Hal yang saya lihat sekarang ini—walau tentu subjektif—adalah: menurunnya minat beli dan baca mahasiswa terhadap buku. Mengenai tuduhan saya ini beberapa kawan berpendapat bahwa sejatinya sejak dulu persentase mahasiswa yang minat buku juga tidak banyak. Mahasiswa yang selalu up date buku, membeli buku, membaca dan mendiskusikan buku konon dari waktu ke waktu memang tidak banyak. Bahkan di kampus seperti Sekolah Tinggi Filsafat (STF) Driyarkara pun, mahasiswa yang serius dan bergairah dengan filsafat juga minoritas. Setidaknya hal ini berdasarkan pada curhat dan penghilatan saya ketika sering dolan ke STF Driyarkara semasa saya masih kuliah (S2) di Jakarta dulu (2008-2012).
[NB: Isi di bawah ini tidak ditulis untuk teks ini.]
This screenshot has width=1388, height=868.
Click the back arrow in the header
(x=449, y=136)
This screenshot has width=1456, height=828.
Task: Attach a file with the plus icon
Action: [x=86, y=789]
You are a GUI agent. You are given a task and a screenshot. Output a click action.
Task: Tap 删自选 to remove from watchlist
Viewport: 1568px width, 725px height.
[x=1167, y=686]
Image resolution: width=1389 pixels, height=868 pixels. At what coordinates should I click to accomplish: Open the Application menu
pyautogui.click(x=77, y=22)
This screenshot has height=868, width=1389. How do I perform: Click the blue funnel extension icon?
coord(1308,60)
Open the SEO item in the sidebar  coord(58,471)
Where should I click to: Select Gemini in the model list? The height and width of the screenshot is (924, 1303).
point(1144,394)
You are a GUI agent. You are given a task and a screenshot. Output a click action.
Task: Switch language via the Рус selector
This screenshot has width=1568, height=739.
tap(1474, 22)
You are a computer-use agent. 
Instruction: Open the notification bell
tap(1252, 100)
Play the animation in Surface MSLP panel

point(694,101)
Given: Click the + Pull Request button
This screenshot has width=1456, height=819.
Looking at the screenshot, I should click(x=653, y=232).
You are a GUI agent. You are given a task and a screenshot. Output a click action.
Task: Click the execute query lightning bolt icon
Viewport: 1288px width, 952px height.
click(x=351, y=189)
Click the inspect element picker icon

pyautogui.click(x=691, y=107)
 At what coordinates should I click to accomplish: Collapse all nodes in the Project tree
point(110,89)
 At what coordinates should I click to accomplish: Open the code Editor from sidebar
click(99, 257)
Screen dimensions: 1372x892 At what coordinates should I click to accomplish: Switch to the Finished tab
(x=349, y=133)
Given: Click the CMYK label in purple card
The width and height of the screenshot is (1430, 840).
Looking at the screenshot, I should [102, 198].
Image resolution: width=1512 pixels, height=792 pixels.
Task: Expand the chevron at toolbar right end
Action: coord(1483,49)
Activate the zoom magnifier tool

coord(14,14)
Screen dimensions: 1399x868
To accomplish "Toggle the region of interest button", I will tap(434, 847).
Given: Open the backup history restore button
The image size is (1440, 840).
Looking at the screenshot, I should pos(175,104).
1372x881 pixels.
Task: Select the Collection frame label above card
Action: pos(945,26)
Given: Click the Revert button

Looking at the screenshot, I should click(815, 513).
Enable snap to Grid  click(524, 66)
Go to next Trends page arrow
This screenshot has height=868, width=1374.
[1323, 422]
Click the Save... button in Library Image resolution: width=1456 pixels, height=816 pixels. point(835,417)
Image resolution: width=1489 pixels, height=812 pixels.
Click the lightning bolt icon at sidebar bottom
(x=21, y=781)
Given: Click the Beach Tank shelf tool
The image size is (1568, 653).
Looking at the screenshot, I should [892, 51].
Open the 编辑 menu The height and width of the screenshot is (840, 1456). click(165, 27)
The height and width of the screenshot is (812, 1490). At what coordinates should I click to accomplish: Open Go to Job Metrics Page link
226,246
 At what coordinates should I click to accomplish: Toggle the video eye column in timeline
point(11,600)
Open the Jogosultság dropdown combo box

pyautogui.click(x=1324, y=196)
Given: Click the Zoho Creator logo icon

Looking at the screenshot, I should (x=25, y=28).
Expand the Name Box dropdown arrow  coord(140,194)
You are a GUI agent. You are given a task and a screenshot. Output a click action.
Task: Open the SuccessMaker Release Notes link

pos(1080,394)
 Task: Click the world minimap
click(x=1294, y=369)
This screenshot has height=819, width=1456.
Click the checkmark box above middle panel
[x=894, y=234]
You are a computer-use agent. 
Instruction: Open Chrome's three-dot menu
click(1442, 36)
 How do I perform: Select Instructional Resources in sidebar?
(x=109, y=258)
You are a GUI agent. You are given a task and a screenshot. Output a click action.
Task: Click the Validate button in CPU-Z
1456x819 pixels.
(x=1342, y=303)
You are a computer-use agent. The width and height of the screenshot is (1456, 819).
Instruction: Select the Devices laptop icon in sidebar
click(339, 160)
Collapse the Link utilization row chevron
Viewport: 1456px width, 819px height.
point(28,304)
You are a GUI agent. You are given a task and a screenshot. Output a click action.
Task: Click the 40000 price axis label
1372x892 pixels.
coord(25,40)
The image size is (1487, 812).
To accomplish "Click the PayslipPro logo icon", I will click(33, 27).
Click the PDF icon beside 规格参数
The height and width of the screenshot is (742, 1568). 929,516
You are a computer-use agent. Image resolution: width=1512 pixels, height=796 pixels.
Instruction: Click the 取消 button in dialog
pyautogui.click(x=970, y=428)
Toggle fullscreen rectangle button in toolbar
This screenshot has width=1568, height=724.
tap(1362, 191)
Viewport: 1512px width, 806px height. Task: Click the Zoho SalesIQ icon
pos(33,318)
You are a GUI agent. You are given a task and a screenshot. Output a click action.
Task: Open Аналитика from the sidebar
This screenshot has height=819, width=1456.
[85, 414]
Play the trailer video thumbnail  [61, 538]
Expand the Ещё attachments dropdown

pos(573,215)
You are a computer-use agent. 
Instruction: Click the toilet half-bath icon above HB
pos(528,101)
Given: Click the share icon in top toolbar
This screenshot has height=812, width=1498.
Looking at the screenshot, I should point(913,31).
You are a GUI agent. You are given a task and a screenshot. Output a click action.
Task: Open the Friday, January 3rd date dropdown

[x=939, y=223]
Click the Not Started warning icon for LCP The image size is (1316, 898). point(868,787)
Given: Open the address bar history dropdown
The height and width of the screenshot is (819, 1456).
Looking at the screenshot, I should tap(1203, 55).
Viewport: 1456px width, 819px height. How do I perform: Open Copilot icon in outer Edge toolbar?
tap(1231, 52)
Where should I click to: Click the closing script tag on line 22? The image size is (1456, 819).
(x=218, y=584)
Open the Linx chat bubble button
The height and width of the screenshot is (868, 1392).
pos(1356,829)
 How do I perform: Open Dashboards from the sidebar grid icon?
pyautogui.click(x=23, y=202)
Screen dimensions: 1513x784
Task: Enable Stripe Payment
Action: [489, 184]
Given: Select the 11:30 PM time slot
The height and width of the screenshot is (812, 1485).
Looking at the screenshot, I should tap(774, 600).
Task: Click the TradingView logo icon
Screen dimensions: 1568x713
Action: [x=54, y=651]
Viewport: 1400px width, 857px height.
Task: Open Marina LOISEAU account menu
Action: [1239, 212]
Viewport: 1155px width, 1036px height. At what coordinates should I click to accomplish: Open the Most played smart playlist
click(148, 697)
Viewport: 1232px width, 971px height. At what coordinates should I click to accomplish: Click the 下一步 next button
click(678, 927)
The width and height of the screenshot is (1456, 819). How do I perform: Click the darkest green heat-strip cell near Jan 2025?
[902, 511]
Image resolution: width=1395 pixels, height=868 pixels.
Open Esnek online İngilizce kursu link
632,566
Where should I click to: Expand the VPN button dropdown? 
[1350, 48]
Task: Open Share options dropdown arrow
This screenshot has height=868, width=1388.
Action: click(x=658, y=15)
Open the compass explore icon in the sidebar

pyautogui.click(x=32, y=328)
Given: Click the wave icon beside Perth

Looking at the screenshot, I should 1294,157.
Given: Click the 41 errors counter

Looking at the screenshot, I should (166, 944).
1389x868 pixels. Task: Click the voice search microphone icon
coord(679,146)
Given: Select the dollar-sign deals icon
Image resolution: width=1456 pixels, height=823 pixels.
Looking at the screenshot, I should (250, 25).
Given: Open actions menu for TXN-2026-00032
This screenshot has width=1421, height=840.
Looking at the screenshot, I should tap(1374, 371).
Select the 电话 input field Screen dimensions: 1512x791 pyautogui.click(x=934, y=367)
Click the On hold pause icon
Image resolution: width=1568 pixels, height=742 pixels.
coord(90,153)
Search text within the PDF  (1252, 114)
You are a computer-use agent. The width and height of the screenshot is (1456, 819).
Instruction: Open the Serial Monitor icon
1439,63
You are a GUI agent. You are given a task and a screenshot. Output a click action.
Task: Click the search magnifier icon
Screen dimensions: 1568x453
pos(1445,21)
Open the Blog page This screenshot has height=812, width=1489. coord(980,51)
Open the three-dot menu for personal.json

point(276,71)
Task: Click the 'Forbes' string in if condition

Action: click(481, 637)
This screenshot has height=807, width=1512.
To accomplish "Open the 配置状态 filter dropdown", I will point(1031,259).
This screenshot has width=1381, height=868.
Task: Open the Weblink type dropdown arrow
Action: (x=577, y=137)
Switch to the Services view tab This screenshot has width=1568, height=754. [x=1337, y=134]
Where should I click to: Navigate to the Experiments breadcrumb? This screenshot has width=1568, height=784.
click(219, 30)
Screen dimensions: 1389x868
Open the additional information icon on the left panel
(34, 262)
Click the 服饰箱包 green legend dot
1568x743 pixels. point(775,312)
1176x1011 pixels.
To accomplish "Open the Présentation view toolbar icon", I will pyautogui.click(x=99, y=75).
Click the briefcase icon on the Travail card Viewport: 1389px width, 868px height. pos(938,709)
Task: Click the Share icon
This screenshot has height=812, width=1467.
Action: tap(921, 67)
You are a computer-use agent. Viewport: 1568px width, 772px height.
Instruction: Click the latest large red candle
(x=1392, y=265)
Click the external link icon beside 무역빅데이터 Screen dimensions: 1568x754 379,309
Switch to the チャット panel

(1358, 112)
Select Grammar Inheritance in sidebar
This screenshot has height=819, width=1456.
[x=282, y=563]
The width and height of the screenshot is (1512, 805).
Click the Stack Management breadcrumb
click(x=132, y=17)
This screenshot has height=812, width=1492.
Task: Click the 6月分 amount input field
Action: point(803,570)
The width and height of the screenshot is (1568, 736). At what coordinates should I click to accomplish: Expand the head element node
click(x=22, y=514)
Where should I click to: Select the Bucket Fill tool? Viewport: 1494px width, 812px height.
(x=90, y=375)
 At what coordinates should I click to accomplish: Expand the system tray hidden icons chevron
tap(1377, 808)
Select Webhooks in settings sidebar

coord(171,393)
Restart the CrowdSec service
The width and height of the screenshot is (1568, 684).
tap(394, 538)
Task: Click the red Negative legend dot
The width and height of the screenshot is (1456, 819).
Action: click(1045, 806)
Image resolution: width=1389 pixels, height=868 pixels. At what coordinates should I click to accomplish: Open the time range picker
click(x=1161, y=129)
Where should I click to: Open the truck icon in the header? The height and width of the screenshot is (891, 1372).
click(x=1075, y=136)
Kalau hal tersebut benar, maka “kutukan” bahwa para pionir perubahan, cerdik cendekia, dan pemimpin sejati merupakan komunitas elite benar adanya. Di antara 100% mahasiswa paling tidak lebih dari 5% yang benar-benar minat dalam aktivitas akademik dan intelektual, paling tidak lebih dari 5% juga yang berjiwa pemimpin dan bervisi jauh untuk perubahan sosial. Inilah kurva normal mahasiswa yang setidaknya masih tetap proporsinya dari dulu sampai sekarang, yaitu sebagian besar diisi oleh mahasiswa biasa-biasa saja dan sebagian sedikit diisi oleh mahasiswa tidak biasa-biasa saja. Mahasiswa yang tidak biasa-biasa saja inilah yang dapat dipilah menjadi “baik sekali” dan “tidak baik sekali”, dari para aktivitas, intelektual, hingga mahasiswa yang tidak tahu tujuan hidup dan bingung siapa dirinya sendiri.